The Hipshakes – OK Alright + 2 7” (Slovenly, 2005)

A home-grown rock & roll trio with a combined age of about 45 (which in a sublime piece of synchronicity is also the revolutions per minute of this great 7”), the Hipshakes hail from Sheffield, the same town as press darlings the Arctic Monkeys. On this debut waxing they make their compatriots sound like the drearily competent sub-Shed Seven indie disco fodder they really are. With 1000 times the spunk, energy and attitude the boys race through all 1 minute and 11 seconds of the a-side with true teenage angst wailing about socieetttyyyyyyy and an extremely rudimentary grasp of the beat. Reminiscent of the enthusiasm-above-musicianship inventiveness of DIY 78 groups like the Shapes and early-TVPs as well as speed freak sun studios platters. With the sad demise of the Real Losers, the Hipshakes are the most exciting rock & roll band in the UK right now.

The Magentix – Time After Time b/w Fiend Of Time (Sentenza/Nasty Product 2005)
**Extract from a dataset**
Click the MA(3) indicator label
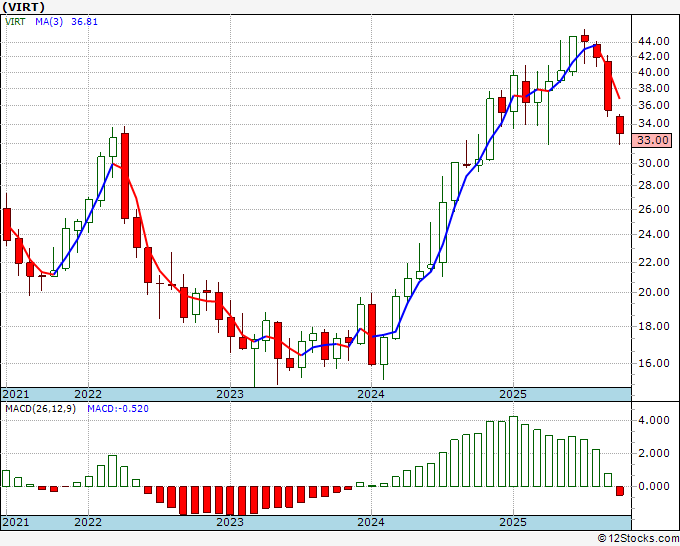49,22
Picked as a representative of the absolutely vital current French garage-punk scene. I realise if you toe the line of accepted rock crit history it’s common to snigger at the combination of ‘French’ and ‘Rock & Roll’ in the same sentence but you do so at your peril. From the late-70s days of Metal Urbain and the Dogs (or the 60s ye-ye scene for that matter), France has produced some terrific and sonically inventive rockin’ sounds away from the glare of the English-speaking music media. The current crop of bands ranges from brutalist cold wave agitators such as Operation S, Volt and Frustration through to the Fall-like rumblings of Anteenagers MC and the Normals to fucked-up wild one-man band King Automatic. The Magnetix are a girl/boy 2-piece from Bordeaux comprising super-heroine Aggy Somora on a minimal trapset and superhero Looch Vibrato on guitar and organ. The A-side of their latest single features the most demented tremolo-fuzz guitar a la first Cramps singles, topped by a crazed back-from-the-grave vocal drenched in anguish and echo. The flip performs a similar trick with a more revved-up blast through a 77 punk-style tune with the same 50s monster movie FX creating a whole new sub-genre of 3-chord scuzz.

The King Khan & BBQ Show – s/t LP (Goner, 2005)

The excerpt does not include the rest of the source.